Aligning Brain Activity with Advanced Transformer Models: Exploring the Role of Punctuation in Semantic Processing
Zenon Lamprou, Frank Polick, Yashar Moshfeghi

TL;DR
This study explores how advanced transformer models align with neural brain activity during language comprehension, highlighting the role of punctuation and demonstrating RoBERTa's superior neural alignment compared to other models.
Contribution
It introduces an innovative evaluation of transformer models' neural alignment and reveals punctuation's impact on model performance and brain activity correlation.
Findings
RoBERTa shows the closest neural alignment among models.
Removing punctuation improves BERT's accuracy and neural alignment.

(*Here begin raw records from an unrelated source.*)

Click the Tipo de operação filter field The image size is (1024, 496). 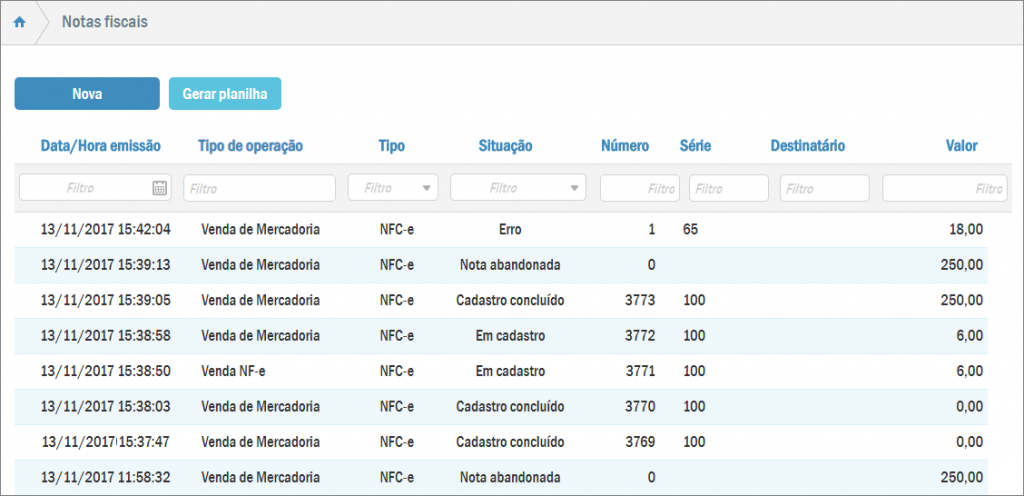point(259,188)
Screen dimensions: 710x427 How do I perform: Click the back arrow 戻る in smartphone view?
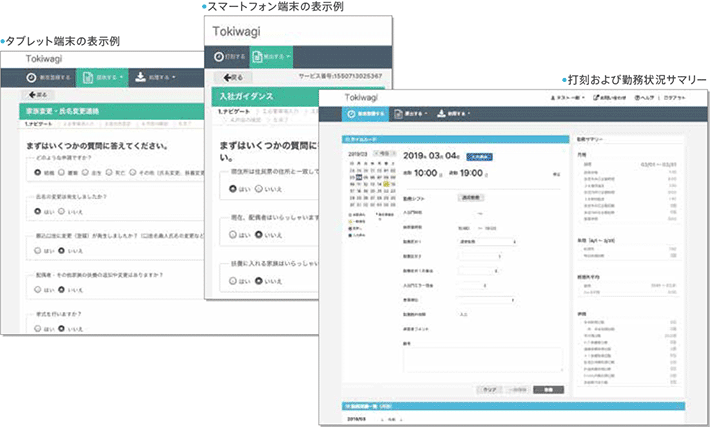(233, 76)
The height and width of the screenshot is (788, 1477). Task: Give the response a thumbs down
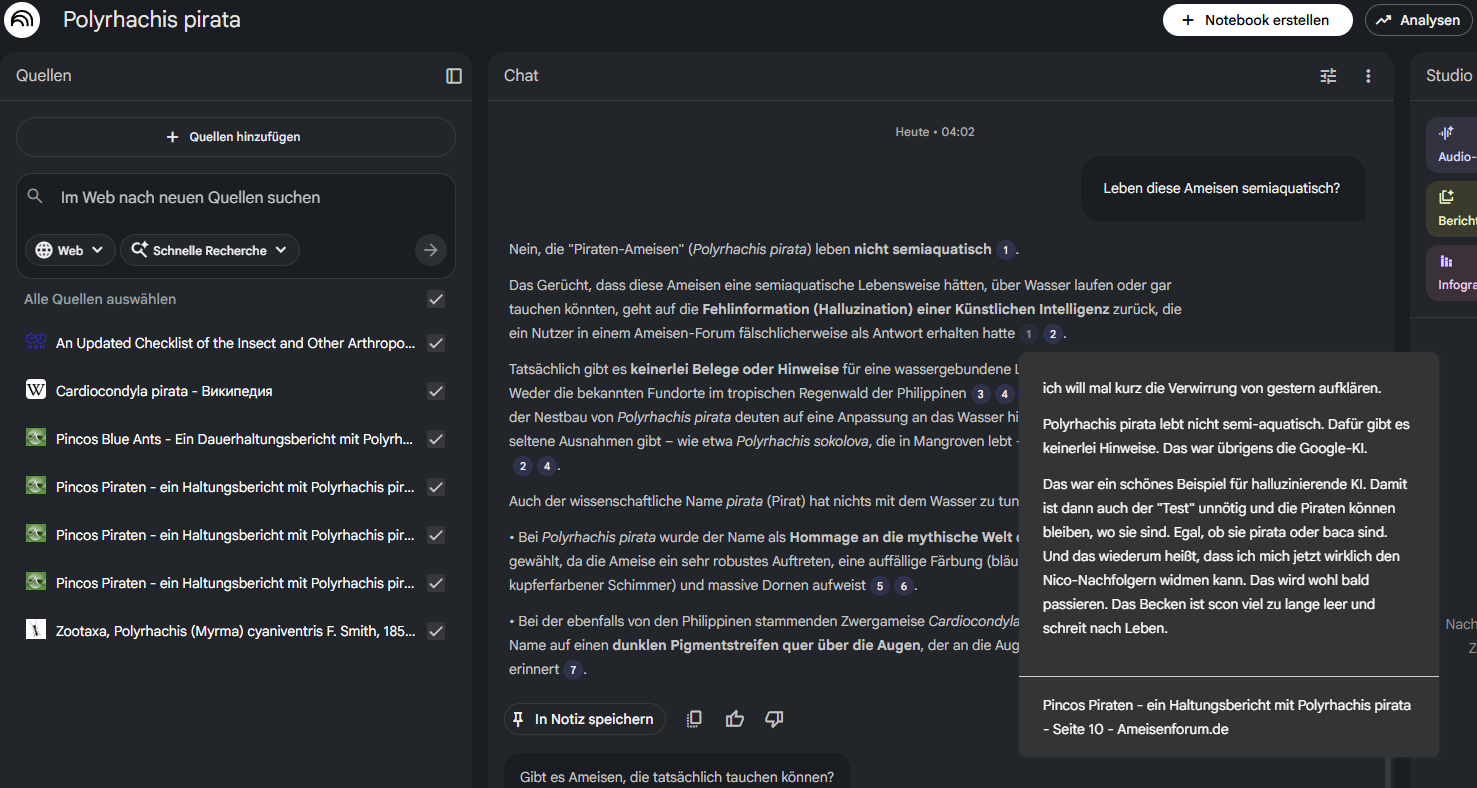pos(774,719)
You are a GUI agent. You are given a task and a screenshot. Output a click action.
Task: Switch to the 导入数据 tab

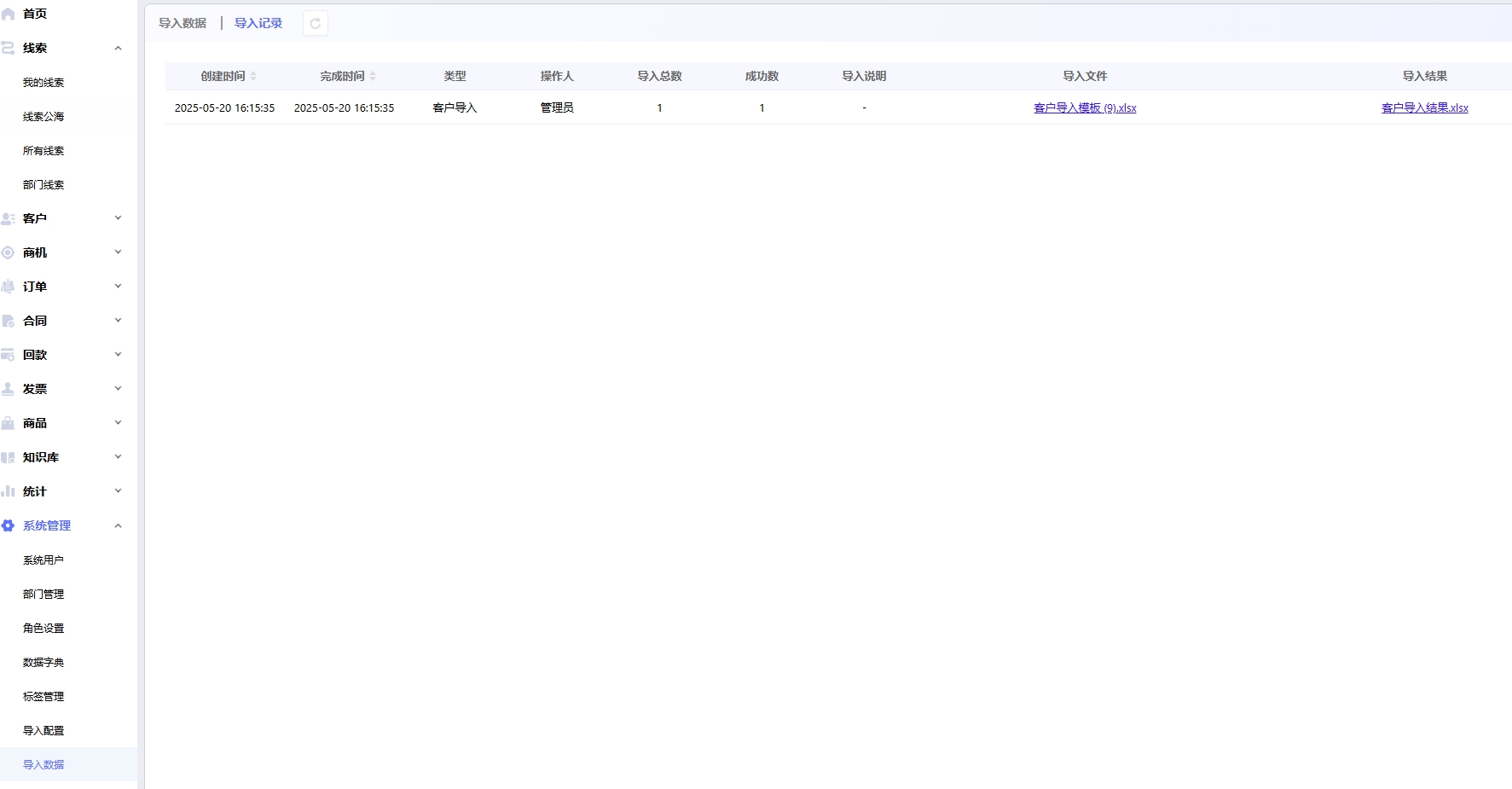point(182,24)
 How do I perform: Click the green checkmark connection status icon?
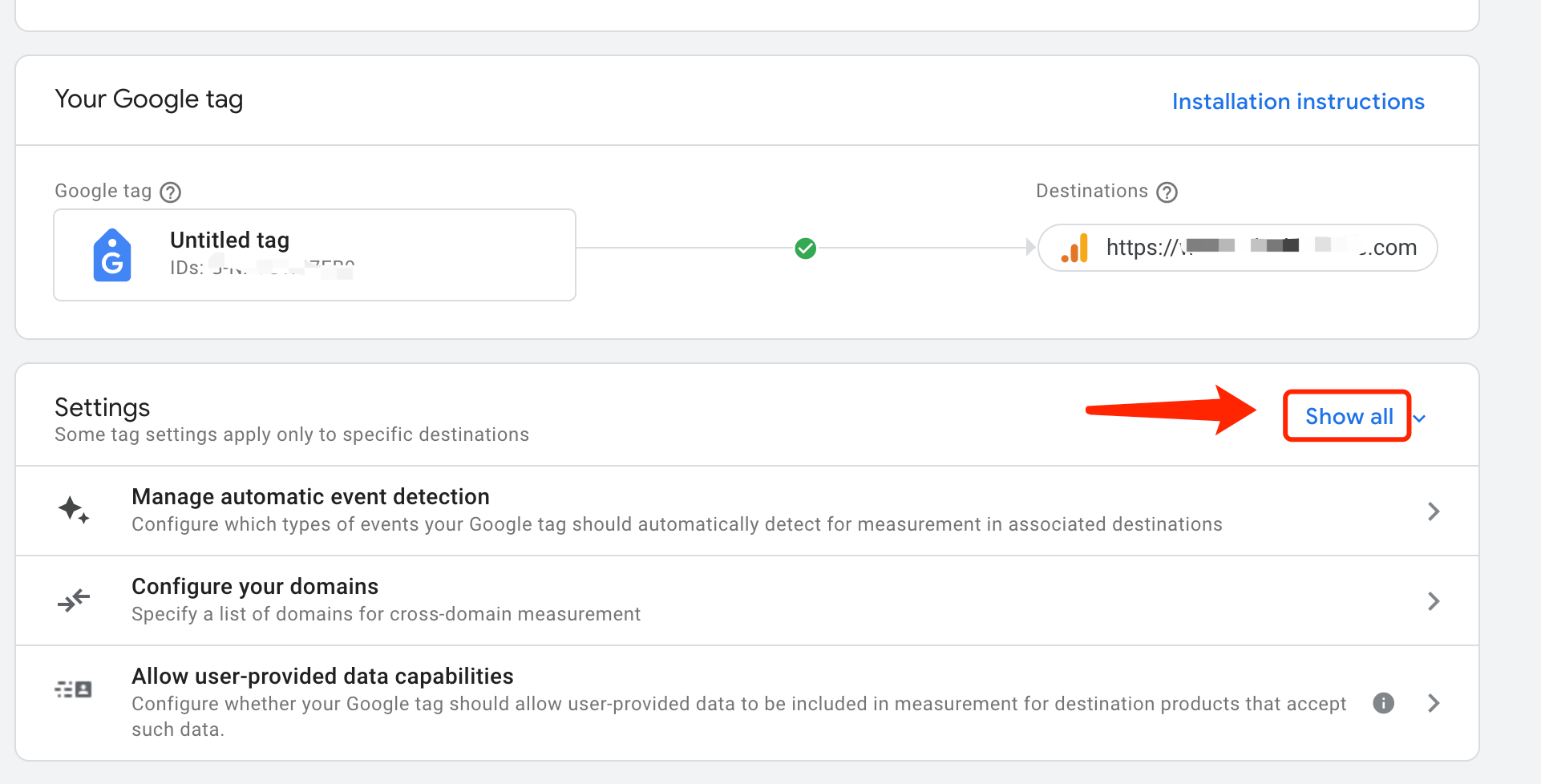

Punctuation significantly influences semantic processing in neural networks.
Abstract
This research examines the congruence between neural activity and advanced transformer models, emphasizing the semantic significance of punctuation in text understanding. Utilizing an innovative approach originally proposed by Toneva and Wehbe, we evaluate four advanced transformer models RoBERTa, DistiliBERT, ALBERT, and ELECTRA against neural activity data. Our findings indicate that RoBERTa exhibits the closest alignment with neural activity, surpassing BERT in accuracy. Furthermore, we investigate the impact of punctuation removal on model performance and neural alignment, revealing that BERT's accuracy enhances in the absence of punctuation. This study contributes to the comprehension of how neural networks represent language and the influence of punctuation on semantic processing within the human brain.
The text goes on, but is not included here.